I can’t say much about others, but at least looking back on my own; God has taken me through every step of the way to get me where I am right now.  Even through the early part of my life which I didn’t even know him, but yet he was still there.

So, what’s in your hand today?

Filed under: Christianity

Desktop Wallpaper

I was exploring the wall paper settings today on my laptop.  It has auto switch of different photos etc.  So I thought it was cool and set it.  After working the whole day, I realized I haven’t even seen the effect of the wall paper, not to even mention the actual ‘wall’.  What’s the point of wallpaper when all the application covers the desktop?
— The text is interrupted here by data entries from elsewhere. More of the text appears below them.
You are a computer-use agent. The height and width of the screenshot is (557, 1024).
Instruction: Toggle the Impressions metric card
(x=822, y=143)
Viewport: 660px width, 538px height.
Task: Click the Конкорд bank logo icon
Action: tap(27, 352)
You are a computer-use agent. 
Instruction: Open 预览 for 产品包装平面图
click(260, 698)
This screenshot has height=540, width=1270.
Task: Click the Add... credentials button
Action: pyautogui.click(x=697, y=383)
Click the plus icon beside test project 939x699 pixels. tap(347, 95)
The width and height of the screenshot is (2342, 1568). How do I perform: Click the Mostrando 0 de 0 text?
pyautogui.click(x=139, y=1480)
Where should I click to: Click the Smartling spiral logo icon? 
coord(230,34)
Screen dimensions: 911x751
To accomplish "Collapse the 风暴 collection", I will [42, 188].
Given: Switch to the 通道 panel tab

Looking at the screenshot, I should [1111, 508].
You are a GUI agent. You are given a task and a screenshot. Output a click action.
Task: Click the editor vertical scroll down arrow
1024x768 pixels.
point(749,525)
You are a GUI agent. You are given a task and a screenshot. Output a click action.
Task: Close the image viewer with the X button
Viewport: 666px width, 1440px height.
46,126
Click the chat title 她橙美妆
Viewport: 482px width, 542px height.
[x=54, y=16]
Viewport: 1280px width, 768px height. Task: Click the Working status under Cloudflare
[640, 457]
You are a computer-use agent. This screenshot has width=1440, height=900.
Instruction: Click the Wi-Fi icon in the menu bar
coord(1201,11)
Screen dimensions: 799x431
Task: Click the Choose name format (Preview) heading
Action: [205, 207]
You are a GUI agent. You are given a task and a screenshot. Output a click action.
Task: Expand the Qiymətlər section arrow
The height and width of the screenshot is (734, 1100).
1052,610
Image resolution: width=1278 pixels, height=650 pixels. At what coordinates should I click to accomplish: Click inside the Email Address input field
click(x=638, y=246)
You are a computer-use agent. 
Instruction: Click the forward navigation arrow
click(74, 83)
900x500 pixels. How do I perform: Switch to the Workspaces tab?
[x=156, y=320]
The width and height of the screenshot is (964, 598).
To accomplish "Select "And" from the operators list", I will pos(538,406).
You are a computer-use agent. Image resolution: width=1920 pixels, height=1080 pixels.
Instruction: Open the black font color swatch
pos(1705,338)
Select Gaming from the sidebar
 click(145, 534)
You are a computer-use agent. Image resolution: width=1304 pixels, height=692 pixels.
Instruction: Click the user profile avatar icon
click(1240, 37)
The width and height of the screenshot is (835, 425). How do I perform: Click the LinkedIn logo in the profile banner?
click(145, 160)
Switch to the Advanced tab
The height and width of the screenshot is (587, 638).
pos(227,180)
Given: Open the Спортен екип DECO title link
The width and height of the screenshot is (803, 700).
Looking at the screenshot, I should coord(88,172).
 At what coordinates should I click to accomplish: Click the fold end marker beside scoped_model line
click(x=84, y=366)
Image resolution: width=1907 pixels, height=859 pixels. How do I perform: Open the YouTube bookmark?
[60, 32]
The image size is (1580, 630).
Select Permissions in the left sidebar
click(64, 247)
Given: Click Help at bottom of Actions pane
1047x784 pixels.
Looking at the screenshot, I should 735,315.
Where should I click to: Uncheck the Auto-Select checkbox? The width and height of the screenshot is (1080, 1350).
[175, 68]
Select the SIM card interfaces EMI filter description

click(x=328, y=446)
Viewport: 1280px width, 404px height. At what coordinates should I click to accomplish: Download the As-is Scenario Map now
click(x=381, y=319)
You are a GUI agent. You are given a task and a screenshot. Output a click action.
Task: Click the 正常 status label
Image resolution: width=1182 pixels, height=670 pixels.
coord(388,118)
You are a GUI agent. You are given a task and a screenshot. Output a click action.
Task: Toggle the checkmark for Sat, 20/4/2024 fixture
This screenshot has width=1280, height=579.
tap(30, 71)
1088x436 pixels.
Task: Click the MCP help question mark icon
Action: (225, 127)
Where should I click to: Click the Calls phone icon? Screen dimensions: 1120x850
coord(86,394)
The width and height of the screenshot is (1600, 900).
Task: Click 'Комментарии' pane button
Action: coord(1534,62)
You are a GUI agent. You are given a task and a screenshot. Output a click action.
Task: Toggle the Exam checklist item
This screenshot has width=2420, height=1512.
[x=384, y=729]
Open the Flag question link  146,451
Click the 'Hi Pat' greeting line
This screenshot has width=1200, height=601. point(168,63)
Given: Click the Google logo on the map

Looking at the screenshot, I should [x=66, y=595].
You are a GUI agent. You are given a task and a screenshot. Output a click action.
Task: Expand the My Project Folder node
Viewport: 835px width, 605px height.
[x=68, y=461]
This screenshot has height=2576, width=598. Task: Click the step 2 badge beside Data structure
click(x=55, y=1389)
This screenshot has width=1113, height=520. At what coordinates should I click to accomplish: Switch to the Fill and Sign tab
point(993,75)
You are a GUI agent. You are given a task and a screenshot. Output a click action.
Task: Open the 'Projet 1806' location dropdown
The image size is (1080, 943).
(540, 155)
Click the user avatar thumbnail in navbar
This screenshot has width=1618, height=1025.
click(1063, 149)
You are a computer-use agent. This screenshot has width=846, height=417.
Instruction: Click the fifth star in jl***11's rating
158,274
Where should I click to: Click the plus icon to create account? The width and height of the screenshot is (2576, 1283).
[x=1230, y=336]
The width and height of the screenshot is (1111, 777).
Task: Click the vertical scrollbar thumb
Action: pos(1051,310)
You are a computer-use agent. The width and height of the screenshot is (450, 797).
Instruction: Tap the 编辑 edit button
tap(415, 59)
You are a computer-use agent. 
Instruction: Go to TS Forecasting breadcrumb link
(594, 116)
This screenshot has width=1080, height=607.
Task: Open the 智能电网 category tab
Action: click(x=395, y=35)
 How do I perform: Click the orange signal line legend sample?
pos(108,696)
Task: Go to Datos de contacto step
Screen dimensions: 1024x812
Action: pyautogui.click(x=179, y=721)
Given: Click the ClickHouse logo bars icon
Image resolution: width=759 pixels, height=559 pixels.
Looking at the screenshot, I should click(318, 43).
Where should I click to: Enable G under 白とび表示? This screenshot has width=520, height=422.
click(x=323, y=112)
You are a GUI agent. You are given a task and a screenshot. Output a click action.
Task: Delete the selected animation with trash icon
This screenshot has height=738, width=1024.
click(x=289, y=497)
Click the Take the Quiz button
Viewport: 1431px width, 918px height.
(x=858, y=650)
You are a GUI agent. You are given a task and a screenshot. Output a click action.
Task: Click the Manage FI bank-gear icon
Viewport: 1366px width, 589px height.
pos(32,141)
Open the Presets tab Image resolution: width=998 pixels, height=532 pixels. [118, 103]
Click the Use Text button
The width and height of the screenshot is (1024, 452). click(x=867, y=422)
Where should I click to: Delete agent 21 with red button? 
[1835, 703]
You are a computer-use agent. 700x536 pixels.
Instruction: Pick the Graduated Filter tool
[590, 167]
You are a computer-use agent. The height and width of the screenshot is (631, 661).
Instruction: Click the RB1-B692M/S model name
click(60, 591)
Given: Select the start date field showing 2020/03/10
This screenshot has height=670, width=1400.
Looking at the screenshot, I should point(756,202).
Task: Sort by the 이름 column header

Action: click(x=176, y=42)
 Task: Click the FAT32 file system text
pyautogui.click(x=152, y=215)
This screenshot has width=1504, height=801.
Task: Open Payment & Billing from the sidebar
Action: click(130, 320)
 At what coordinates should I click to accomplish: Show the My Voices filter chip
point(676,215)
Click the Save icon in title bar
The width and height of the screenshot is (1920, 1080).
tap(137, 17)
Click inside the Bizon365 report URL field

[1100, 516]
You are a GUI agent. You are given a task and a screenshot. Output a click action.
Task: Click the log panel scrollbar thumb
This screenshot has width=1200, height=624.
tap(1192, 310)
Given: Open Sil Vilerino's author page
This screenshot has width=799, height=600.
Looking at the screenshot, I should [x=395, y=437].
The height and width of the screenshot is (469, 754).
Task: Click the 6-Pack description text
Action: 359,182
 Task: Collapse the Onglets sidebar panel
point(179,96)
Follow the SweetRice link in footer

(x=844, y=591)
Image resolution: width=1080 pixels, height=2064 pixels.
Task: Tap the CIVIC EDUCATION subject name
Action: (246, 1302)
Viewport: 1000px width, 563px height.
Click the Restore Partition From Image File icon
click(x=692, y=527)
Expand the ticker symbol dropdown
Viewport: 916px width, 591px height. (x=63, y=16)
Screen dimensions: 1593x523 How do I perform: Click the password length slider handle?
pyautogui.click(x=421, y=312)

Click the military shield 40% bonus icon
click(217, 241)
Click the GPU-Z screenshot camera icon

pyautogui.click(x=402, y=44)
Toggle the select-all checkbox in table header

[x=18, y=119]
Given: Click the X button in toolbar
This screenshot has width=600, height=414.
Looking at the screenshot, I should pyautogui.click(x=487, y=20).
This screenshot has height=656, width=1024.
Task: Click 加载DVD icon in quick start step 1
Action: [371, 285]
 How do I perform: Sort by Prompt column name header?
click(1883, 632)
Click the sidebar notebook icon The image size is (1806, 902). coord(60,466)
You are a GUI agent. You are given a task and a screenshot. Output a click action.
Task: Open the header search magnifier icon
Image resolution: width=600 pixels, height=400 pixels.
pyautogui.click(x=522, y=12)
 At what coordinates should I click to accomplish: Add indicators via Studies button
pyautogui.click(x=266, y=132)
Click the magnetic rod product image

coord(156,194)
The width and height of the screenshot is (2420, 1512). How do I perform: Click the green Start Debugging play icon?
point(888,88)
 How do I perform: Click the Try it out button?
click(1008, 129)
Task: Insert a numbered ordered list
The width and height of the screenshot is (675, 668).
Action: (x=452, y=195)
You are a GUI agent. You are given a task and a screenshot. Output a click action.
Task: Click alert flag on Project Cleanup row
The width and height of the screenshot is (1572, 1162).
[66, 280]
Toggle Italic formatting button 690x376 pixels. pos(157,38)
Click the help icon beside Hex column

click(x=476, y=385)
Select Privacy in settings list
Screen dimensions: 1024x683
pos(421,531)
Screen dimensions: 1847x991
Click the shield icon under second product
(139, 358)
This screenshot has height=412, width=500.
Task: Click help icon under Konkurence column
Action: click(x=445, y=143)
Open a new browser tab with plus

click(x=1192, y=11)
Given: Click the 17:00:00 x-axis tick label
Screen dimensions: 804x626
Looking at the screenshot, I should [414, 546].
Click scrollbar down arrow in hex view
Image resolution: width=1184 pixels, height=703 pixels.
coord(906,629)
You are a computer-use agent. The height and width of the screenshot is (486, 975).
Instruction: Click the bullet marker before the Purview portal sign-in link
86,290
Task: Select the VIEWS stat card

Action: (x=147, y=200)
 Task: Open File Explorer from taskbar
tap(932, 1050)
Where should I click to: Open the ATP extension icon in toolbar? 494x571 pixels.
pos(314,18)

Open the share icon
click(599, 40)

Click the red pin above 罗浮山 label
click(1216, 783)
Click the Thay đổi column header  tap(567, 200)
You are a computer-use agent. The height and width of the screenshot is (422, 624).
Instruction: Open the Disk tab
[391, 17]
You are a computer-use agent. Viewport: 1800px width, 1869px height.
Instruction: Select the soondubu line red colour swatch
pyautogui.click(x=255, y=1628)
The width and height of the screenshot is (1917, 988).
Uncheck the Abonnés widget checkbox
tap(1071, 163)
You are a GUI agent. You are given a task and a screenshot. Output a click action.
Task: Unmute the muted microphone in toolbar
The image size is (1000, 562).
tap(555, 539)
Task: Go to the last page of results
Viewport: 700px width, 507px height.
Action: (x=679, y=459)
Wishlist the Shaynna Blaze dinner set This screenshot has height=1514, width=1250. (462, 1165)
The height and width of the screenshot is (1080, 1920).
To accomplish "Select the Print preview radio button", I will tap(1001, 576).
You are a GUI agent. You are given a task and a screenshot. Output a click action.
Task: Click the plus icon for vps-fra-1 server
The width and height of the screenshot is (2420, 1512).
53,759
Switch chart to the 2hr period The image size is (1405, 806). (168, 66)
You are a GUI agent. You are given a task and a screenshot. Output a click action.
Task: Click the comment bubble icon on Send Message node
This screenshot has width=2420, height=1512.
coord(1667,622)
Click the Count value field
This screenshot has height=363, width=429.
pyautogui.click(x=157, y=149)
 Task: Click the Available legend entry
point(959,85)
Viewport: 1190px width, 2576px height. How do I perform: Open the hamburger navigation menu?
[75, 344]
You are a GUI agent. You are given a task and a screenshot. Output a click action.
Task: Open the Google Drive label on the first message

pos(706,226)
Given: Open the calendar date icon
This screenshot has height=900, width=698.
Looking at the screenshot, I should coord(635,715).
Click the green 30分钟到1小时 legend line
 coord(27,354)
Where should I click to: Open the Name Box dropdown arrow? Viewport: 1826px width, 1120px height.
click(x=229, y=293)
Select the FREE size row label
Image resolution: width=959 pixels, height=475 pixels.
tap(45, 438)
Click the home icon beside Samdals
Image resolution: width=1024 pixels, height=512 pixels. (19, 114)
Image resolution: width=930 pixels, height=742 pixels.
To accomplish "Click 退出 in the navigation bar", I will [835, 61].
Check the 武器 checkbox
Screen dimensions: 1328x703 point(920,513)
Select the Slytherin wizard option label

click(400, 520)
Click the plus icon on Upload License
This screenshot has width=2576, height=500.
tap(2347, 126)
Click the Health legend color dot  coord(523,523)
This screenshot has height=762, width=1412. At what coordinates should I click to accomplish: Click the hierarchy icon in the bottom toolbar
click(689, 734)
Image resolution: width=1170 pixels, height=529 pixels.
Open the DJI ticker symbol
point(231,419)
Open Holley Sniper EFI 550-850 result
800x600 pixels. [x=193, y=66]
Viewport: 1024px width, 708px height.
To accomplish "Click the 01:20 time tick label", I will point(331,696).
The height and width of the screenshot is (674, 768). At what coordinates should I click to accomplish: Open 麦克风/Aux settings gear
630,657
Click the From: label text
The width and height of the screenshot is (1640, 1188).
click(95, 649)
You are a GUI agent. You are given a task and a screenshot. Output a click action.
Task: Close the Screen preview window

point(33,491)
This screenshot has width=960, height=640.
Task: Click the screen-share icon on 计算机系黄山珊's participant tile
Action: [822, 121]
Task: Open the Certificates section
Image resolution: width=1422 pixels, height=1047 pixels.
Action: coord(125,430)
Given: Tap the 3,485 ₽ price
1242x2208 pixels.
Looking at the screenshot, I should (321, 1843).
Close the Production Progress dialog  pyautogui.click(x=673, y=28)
I have dual screen and both screens are covered!  I think the only time I’ve seen the desktop is when after reboot.  On a mac, reboot doesn’t happen often so it’s even longer since I’ve seen the wall.

Filed under: Rambling

Slumbdog

Saw the movie this past weekend and thought it was great.  I really like movies or books that instills hope in people.  Seeing the underdog, the seemingly displaced unfortunate soul rise to the top.  Perhaps it’s me being Chinese, the culture inferiority, or perhaps it’s more personal; like people telling me I am not good enough.

Even though the ending was a happy ending, I was actually nervous for a sad ending.  Like the girl would get shot or the guy run over by a train or something.  Why is that? Has my world view just got that much negative that good things just don’t happen?

The kid never lost his hope.  I think if I was him, I’d probably go crazy anticipating the worst could happen.  Come on’, millionaire, and finally with the girl of his dream, too good to be true? I dont know what’s wrong with me.

Maybe my starting point is wrong.  I always stand on the side of ‘things will always go wrong’ and then try to get into ‘things are right’.  Than to be in the ‘things are right’ and try to get through ‘things went wrong’ to get back.

I think my thoughts have the power to draw things.  Draw positive or negative outcome.  I think we all can, actually.